[Items listed in a dataset]
===============

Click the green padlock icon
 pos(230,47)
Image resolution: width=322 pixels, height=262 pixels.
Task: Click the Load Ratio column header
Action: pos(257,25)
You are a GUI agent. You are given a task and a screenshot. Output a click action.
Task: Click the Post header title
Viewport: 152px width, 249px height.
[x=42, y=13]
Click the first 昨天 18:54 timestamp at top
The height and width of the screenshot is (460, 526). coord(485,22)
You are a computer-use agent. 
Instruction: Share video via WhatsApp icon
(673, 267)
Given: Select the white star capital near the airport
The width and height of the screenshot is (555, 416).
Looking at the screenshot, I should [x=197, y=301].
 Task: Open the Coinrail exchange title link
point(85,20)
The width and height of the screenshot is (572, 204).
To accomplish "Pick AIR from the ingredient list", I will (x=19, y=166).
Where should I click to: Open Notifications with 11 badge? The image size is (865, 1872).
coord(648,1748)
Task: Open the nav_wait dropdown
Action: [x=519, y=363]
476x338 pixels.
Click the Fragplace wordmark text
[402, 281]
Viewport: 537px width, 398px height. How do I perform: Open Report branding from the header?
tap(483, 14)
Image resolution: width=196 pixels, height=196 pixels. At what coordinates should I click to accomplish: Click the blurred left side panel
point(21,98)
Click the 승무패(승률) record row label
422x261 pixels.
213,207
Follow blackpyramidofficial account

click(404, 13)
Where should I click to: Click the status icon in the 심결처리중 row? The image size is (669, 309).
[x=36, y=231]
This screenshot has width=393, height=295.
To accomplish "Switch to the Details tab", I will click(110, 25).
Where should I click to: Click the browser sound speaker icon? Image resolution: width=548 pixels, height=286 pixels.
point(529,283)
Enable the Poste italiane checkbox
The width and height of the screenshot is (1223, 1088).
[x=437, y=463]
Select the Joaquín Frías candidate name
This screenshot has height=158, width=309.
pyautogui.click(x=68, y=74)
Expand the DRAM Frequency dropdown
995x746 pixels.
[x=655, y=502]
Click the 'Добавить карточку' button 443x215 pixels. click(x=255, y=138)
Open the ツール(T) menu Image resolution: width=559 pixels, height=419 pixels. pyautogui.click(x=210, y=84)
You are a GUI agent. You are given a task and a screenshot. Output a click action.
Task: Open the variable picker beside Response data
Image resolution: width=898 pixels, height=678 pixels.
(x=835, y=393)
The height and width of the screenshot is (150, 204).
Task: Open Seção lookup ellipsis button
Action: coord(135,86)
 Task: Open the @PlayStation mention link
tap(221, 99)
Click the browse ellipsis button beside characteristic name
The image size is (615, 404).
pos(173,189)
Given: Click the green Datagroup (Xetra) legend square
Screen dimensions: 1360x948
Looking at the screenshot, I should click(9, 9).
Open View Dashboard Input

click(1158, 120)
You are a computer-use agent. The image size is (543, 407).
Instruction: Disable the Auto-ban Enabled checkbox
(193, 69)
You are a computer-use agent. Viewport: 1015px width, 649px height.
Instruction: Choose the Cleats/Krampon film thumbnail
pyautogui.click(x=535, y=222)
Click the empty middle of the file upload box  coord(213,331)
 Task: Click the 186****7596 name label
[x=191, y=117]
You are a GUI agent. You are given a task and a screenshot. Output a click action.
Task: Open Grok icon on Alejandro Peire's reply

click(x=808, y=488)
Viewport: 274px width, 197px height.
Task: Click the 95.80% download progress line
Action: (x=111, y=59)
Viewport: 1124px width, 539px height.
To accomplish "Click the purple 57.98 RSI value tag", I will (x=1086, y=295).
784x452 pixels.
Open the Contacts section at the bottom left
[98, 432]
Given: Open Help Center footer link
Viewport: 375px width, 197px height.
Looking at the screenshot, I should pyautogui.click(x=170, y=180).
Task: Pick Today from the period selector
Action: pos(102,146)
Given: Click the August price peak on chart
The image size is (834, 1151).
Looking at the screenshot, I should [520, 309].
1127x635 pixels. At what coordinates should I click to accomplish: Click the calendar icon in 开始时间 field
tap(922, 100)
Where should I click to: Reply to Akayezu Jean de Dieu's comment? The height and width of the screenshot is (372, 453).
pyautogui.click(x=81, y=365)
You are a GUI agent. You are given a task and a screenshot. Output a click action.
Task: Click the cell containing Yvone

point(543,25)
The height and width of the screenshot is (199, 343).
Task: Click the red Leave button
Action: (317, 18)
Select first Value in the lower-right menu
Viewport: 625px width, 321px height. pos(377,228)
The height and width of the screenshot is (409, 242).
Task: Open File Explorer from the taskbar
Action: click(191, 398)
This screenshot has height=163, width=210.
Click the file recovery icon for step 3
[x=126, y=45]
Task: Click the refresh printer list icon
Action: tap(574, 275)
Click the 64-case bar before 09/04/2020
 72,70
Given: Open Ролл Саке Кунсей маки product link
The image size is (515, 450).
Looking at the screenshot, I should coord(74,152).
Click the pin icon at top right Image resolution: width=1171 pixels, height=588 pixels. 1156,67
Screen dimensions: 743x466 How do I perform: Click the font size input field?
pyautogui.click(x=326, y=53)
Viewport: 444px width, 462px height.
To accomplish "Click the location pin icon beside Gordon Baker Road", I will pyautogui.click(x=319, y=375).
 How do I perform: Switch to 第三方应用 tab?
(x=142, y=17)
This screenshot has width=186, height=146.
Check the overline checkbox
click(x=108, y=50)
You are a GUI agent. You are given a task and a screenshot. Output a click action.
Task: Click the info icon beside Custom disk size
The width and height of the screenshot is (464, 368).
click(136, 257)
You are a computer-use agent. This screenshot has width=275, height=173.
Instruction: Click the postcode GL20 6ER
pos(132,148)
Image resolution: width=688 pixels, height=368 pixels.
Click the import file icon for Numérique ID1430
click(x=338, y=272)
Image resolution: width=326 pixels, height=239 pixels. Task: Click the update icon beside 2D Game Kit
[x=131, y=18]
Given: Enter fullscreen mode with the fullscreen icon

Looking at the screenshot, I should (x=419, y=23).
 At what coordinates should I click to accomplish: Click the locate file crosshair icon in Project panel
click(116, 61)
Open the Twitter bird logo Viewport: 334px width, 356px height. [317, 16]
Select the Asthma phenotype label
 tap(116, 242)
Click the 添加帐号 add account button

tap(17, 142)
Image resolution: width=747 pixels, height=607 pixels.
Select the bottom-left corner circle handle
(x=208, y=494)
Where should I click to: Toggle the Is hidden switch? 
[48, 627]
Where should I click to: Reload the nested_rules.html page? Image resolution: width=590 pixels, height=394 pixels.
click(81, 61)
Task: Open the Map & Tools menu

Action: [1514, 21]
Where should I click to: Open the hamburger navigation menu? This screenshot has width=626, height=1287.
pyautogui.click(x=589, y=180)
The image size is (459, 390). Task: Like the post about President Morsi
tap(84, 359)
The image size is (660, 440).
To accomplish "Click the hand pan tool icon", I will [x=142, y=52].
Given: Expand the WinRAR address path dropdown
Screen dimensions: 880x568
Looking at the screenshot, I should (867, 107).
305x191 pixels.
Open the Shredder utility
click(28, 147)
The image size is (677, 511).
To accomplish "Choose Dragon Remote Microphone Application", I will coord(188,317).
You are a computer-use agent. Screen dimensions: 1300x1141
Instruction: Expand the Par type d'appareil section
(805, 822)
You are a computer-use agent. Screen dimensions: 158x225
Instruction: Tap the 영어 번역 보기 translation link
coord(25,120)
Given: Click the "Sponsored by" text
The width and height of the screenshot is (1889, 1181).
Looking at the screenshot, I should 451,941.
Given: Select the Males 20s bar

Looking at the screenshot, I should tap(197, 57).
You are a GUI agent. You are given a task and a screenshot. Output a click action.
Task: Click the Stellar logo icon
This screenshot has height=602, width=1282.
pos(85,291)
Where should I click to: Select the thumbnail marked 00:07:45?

===============

WORK ITEM:
Reproduce the data exactly, altering nothing.

ANSWER TO THIS TASK:
Click the green padlock icon
 pos(230,47)
Image resolution: width=322 pixels, height=262 pixels.
Task: Click the Load Ratio column header
Action: pos(257,25)
You are a GUI agent. You are given a task and a screenshot. Output a click action.
Task: Click the Post header title
Viewport: 152px width, 249px height.
[x=42, y=13]
Click the first 昨天 18:54 timestamp at top
The height and width of the screenshot is (460, 526). coord(485,22)
You are a computer-use agent. 
Instruction: Share video via WhatsApp icon
(673, 267)
Given: Select the white star capital near the airport
The width and height of the screenshot is (555, 416).
Looking at the screenshot, I should [x=197, y=301].
 Task: Open the Coinrail exchange title link
point(85,20)
The width and height of the screenshot is (572, 204).
To accomplish "Pick AIR from the ingredient list", I will (x=19, y=166).
Where should I click to: Open Notifications with 11 badge? The image size is (865, 1872).
coord(648,1748)
Task: Open the nav_wait dropdown
Action: [x=519, y=363]
476x338 pixels.
Click the Fragplace wordmark text
[402, 281]
Viewport: 537px width, 398px height. How do I perform: Open Report branding from the header?
tap(483, 14)
Image resolution: width=196 pixels, height=196 pixels. At what coordinates should I click to accomplish: Click the blurred left side panel
point(21,98)
Click the 승무패(승률) record row label
422x261 pixels.
213,207
Follow blackpyramidofficial account

click(404, 13)
Where should I click to: Click the status icon in the 심결처리중 row? The image size is (669, 309).
[x=36, y=231]
This screenshot has width=393, height=295.
To accomplish "Switch to the Details tab", I will click(110, 25).
Where should I click to: Click the browser sound speaker icon? Image resolution: width=548 pixels, height=286 pixels.
point(529,283)
Enable the Poste italiane checkbox
The width and height of the screenshot is (1223, 1088).
[x=437, y=463]
Select the Joaquín Frías candidate name
This screenshot has height=158, width=309.
pyautogui.click(x=68, y=74)
Expand the DRAM Frequency dropdown
995x746 pixels.
[x=655, y=502]
Click the 'Добавить карточку' button 443x215 pixels. click(x=255, y=138)
Open the ツール(T) menu Image resolution: width=559 pixels, height=419 pixels. pyautogui.click(x=210, y=84)
You are a GUI agent. You are given a task and a screenshot. Output a click action.
Task: Open the variable picker beside Response data
Image resolution: width=898 pixels, height=678 pixels.
(x=835, y=393)
The height and width of the screenshot is (150, 204).
Task: Open Seção lookup ellipsis button
Action: coord(135,86)
 Task: Open the @PlayStation mention link
tap(221, 99)
Click the browse ellipsis button beside characteristic name
The image size is (615, 404).
pos(173,189)
Given: Click the green Datagroup (Xetra) legend square
Screen dimensions: 1360x948
Looking at the screenshot, I should click(9, 9).
Open View Dashboard Input

click(1158, 120)
You are a computer-use agent. The image size is (543, 407).
Instruction: Disable the Auto-ban Enabled checkbox
(193, 69)
You are a computer-use agent. Viewport: 1015px width, 649px height.
Instruction: Choose the Cleats/Krampon film thumbnail
pyautogui.click(x=535, y=222)
Click the empty middle of the file upload box  coord(213,331)
 Task: Click the 186****7596 name label
[x=191, y=117]
You are a GUI agent. You are given a task and a screenshot. Output a click action.
Task: Open Grok icon on Alejandro Peire's reply

click(x=808, y=488)
Viewport: 274px width, 197px height.
Task: Click the 95.80% download progress line
Action: (x=111, y=59)
Viewport: 1124px width, 539px height.
To accomplish "Click the purple 57.98 RSI value tag", I will (x=1086, y=295).
784x452 pixels.
Open the Contacts section at the bottom left
[98, 432]
Given: Open Help Center footer link
Viewport: 375px width, 197px height.
Looking at the screenshot, I should pyautogui.click(x=170, y=180).
Task: Pick Today from the period selector
Action: pos(102,146)
Given: Click the August price peak on chart
The image size is (834, 1151).
Looking at the screenshot, I should [520, 309].
1127x635 pixels. At what coordinates should I click to accomplish: Click the calendar icon in 开始时间 field
tap(922, 100)
Where should I click to: Reply to Akayezu Jean de Dieu's comment? The height and width of the screenshot is (372, 453).
pyautogui.click(x=81, y=365)
You are a GUI agent. You are given a task and a screenshot. Output a click action.
Task: Click the cell containing Yvone

point(543,25)
The height and width of the screenshot is (199, 343).
Task: Click the red Leave button
Action: (317, 18)
Select first Value in the lower-right menu
Viewport: 625px width, 321px height. pos(377,228)
The height and width of the screenshot is (409, 242).
Task: Open File Explorer from the taskbar
Action: click(191, 398)
This screenshot has height=163, width=210.
Click the file recovery icon for step 3
[x=126, y=45]
Task: Click the refresh printer list icon
Action: tap(574, 275)
Click the 64-case bar before 09/04/2020
 72,70
Given: Open Ролл Саке Кунсей маки product link
The image size is (515, 450).
Looking at the screenshot, I should coord(74,152).
Click the pin icon at top right Image resolution: width=1171 pixels, height=588 pixels. 1156,67
Screen dimensions: 743x466 How do I perform: Click the font size input field?
pyautogui.click(x=326, y=53)
Viewport: 444px width, 462px height.
To accomplish "Click the location pin icon beside Gordon Baker Road", I will pyautogui.click(x=319, y=375).
 How do I perform: Switch to 第三方应用 tab?
(x=142, y=17)
This screenshot has width=186, height=146.
Check the overline checkbox
click(x=108, y=50)
You are a GUI agent. You are given a task and a screenshot. Output a click action.
Task: Click the info icon beside Custom disk size
The width and height of the screenshot is (464, 368).
click(136, 257)
You are a computer-use agent. This screenshot has width=275, height=173.
Instruction: Click the postcode GL20 6ER
pos(132,148)
Image resolution: width=688 pixels, height=368 pixels.
Click the import file icon for Numérique ID1430
click(x=338, y=272)
Image resolution: width=326 pixels, height=239 pixels. Task: Click the update icon beside 2D Game Kit
[x=131, y=18]
Given: Enter fullscreen mode with the fullscreen icon

Looking at the screenshot, I should (x=419, y=23).
 At what coordinates should I click to accomplish: Click the locate file crosshair icon in Project panel
click(116, 61)
Open the Twitter bird logo Viewport: 334px width, 356px height. [317, 16]
Select the Asthma phenotype label
 tap(116, 242)
Click the 添加帐号 add account button

tap(17, 142)
Image resolution: width=747 pixels, height=607 pixels.
Select the bottom-left corner circle handle
(x=208, y=494)
Where should I click to: Toggle the Is hidden switch? 
[48, 627]
Where should I click to: Reload the nested_rules.html page? Image resolution: width=590 pixels, height=394 pixels.
click(81, 61)
Task: Open the Map & Tools menu

Action: [1514, 21]
Where should I click to: Open the hamburger navigation menu? This screenshot has width=626, height=1287.
pyautogui.click(x=589, y=180)
The image size is (459, 390). Task: Like the post about President Morsi
tap(84, 359)
The image size is (660, 440).
To accomplish "Click the hand pan tool icon", I will [x=142, y=52].
Given: Expand the WinRAR address path dropdown
Screen dimensions: 880x568
Looking at the screenshot, I should (867, 107).
305x191 pixels.
Open the Shredder utility
click(28, 147)
The image size is (677, 511).
To accomplish "Choose Dragon Remote Microphone Application", I will coord(188,317).
You are a computer-use agent. Screen dimensions: 1300x1141
Instruction: Expand the Par type d'appareil section
(805, 822)
You are a computer-use agent. Screen dimensions: 158x225
Instruction: Tap the 영어 번역 보기 translation link
coord(25,120)
Given: Click the "Sponsored by" text
The width and height of the screenshot is (1889, 1181).
Looking at the screenshot, I should 451,941.
Given: Select the Males 20s bar

Looking at the screenshot, I should tap(197, 57).
You are a GUI agent. You are given a task and a screenshot. Output a click action.
Task: Click the Stellar logo icon
This screenshot has height=602, width=1282.
pos(85,291)
Where should I click to: Select the thumbnail marked 00:07:45?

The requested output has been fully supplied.